I am using nRF52840 DK as a SPI slave with an external MCU configured as SPI master. The SPI clock frequency is set to 1 MHz. I am using the following pins for SPI:

P0.29 - SPIS_CS_PIN P0.28 - SPIS_MISO_PIN P0.4 - SPIS_MOSI_PIN P0.3 - SPIS_SCK_PIN

Using the SPI slave driver in SDK 13.0.0 and S140 softdevice, I am seeing the SPI read is failing when the debugger is detached. SPI_XFER_DONE event does not happen. I am using a timer for SPI_XFER_DONE timeout purposes so that it does not get stuck waiting for SPI completion. The timeout is set to 100 millisecs (larger timeouts does not make any difference).

I start my SPI communication without debugger connection and I notice failures. Then in the middle of my test, I attach the debugger to running target and then communication is successful. Then as soon as I detach, the communication starts to fail again.

I am using IAR 8.11.1 as my IDE and segger J-Link as my debugger. The same behavior is seen if I use IAR I-Jet as my debugger also.

EDIT: 06/28/2017: If the low power mode was disabled (by commenting out sd_app_evt_wait() ), then this issue goes away. Setting constant latency mode to 1 did not make any difference. See attached code in the comments section.

  • 0

    Have you configured the chip in constant latency system on mode? See this answer for more details about wakeup times from sleep mode.

········

INSTRUCTIONS:
[A] Quote the nRF52840 SPI thread word for word, starting at "Using the SPI" and ending at "to fail again.".
[B] Write what comes next in the nRF52840 SPI thread, picking up after its last sentence.
The material that comes next stands apart from the nRF52840 SPI thread.

SUPPLIED DATA:
········

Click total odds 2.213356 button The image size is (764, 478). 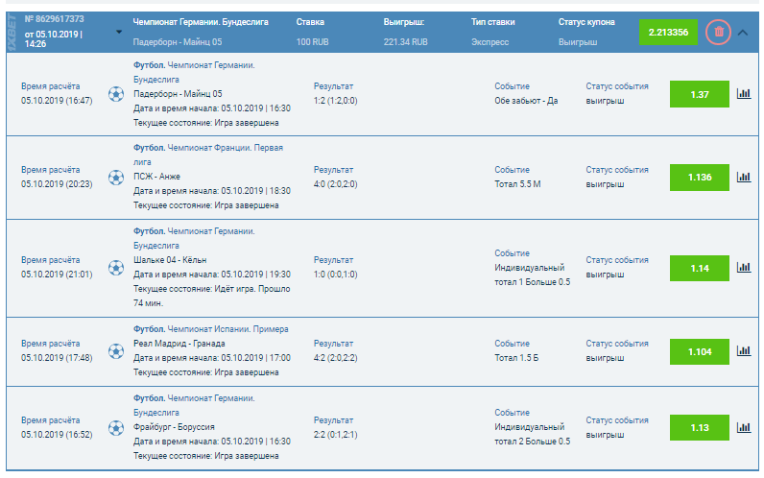[668, 32]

········

EXERCISE ANSWERS:
[A]
Using the SPI slave driver in SDK 13.0.0 and S140 softdevice, I am seeing the SPI read is failing when the debugger is detached. SPI_XFER_DONE event does not happen. I am using a timer for SPI_XFER_DONE timeout purposes so that it does not get stuck waiting for SPI completion. The timeout is set to 100 millisecs (larger timeouts does not make any difference).

I start my SPI communication without debugger connection and I notice failures. Then in the middle of my test, I attach the debugger to running target and then communication is successful. Then as soon as I detach, the communication starts to fail again.

[B]
  • 0

    Yes. I configured it in the constant latency mode by using NRF_POWER->TASKS_CONSTLAT = 1 as the very first thing in the main. It did not make any difference.

    Also, I tried putting this just before entering the while(1) loop in the main. In this case, I did not even get a BLE connection. Not sure why this happens?

    Also, I commented out the sd_app_evt_wait inside the while(1) loop (i.e no low power mode). In this case SPI communication is normal and there are no issues when the debugger is not attached to the target.

    My main function is:

    int main(void)
{
    uint32_t ticks;

    // Enable the constant latency sub power mode to minimize the time it takes
    // for the SPIS peripheral to become active after the CSN line is asserted
    // (when the CPU is in sleep mode).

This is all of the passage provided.